## Dataset entries:
- Opening Delimiter -
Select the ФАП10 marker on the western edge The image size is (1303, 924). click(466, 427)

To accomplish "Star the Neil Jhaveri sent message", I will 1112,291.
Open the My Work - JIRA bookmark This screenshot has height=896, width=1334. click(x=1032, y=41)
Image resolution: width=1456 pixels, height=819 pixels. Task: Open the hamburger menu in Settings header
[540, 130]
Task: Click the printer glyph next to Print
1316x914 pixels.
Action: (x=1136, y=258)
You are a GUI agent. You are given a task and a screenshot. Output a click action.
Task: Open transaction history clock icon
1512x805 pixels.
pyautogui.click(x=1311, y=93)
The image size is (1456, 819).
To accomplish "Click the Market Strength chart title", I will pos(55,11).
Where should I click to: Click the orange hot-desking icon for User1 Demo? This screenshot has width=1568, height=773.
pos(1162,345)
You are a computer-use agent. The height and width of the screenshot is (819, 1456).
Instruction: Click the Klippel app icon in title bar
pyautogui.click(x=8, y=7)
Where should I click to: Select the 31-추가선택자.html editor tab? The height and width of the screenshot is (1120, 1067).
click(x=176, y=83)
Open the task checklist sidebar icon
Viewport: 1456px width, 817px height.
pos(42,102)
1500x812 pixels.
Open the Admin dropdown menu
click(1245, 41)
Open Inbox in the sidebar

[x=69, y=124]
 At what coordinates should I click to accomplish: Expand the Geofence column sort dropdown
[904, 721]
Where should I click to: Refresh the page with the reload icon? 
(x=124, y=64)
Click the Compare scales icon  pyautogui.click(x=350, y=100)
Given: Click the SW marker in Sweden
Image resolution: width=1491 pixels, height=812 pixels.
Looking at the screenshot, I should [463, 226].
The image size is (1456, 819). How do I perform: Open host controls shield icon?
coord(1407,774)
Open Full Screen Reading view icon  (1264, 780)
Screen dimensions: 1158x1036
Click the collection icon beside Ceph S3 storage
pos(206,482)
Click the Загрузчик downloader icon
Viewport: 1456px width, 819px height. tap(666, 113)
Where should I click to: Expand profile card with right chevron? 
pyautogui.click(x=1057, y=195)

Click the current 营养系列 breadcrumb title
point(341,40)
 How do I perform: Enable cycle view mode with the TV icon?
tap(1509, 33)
- Closing Delimiter -
## TASK INSTRUCTIONS:
Search the entries for the word "marker" and gather every line where it appears.

## REPLY TO THE TASK:
Select the ФАП10 marker on the western edge The image size is (1303, 924). click(466, 427)
Given: Click the SW marker in Sweden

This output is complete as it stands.